Pour justifier ce grief, l'employeur produit les éléments suivants :

– un rapport spécial de « vérification de passage aux arrêts » en date du 9 octobre 2015, établi par Monsieur Sébastien M. ainsi libellé :

« Suite à un contrôle qualité effectué sur la desserte de certains arrêts en fin de journée au moyen de notre Système d'Aide à l'Exploitation, je souhaite porter à votre connaissance des faits qui se sont déroulés le jeudi 8 octobre 2015 au soir.

L'agent M. a. qui effectuait le service 106 avec le bus n°l10 a indiqué sur sa feuille de route que j'ai contrôlée le vendredi 9 octobre au matin, un supplément de 10 minutes à la suite de son service.

Je profite donc de ce contrôle pour suivre la fin de service de l'agent M.

Lors de sa dernière course dans le sens retour, le bus arrive à l'arrêt Place d'Armes à 20h18 en direction de Monaco-Ville avec l'50 d'avance sur l'horaire théorique (Annexe 1). Le bus s'immobilise près de 4 minutes à l'arrêt puis quitte ce dernier à 20h22 mais ne se rend pas à Monaco-Ville comme l'indique son service et tourne à gauche directement, empruntant l'avenue du Port et se dirige vers le parking des Pêcheurs (fin de service pour les bus de la ligne 1 et 2).

II se présente à 20h23 à l'entrée du Parking des Pêcheurs (Annexe 2, connexion Wifi à 20h23mn 50s) et s'immobilise dans le parking à 20h24mn 47s (Annexe 3).

J'ai effectué la vérification auprès du CIGM pour savoir si une fermeture de l'avenue de la Porte Neuve aurait empêché notre agent d'effectuer convenablement la fin de son parcours de ligne mais rien ne figure sur la main courante des opérateurs en fonction ce soir-là.

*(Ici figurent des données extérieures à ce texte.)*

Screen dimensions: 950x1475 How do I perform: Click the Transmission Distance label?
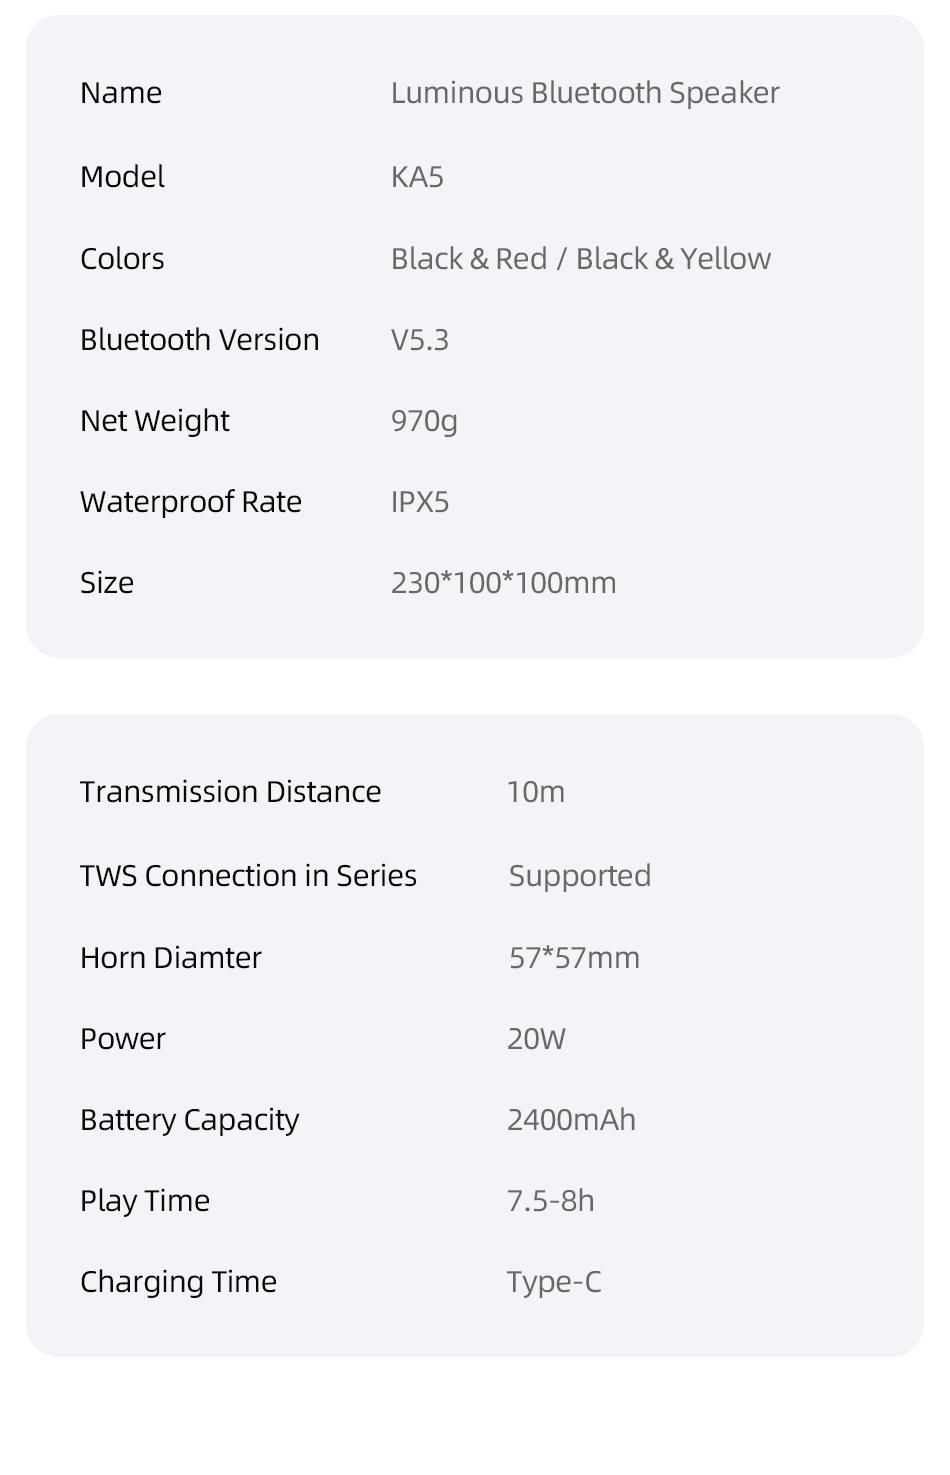231,792
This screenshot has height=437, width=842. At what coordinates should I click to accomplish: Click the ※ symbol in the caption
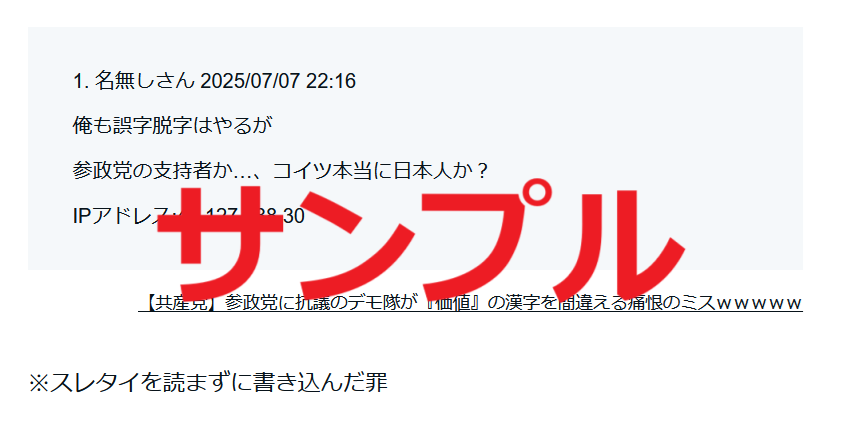click(x=39, y=383)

Je ne comprends pas pourquoi l'agent M. a indiqué un supplément de 10 minutes à son service alors que sa fin de service réelle correspond à une minute près à la fin de service théorique.

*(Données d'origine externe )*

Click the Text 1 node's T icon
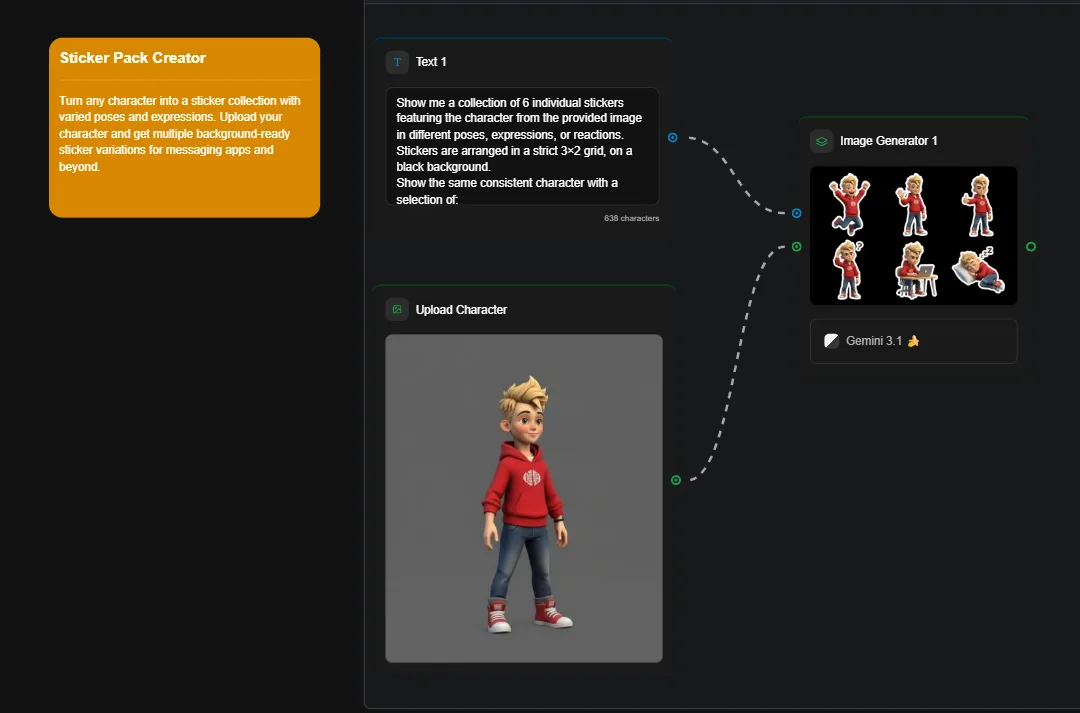The height and width of the screenshot is (713, 1080). point(396,61)
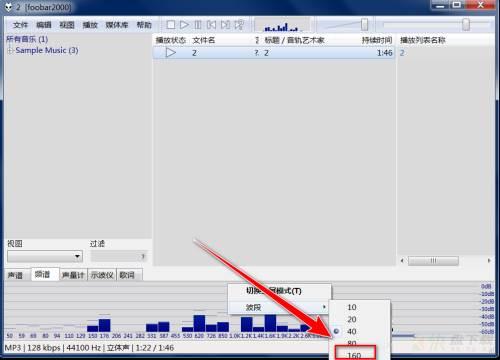This screenshot has width=500, height=360.
Task: Expand the Sample Music (3) tree node
Action: [10, 50]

Je reste à votre disposition pour plus de précisions ».

– Un rapport spécial du même jour, établi également par Monsieur M. ainsi libellé :

« Objet : vérification de passage aux arrêts

À l'issue d'un précédent contrôle concernant l'agent M. qui avait » raccourci « son service sans instruction de sa hiérarchie le 8 octobre 2015, je souhaite vous indiquer un autre dysfonctionnement constaté sur ce même agent.

Cela concerne le 18 septembre 2015, l`agent M a. a effectué le service 106 avec le bus n° 136.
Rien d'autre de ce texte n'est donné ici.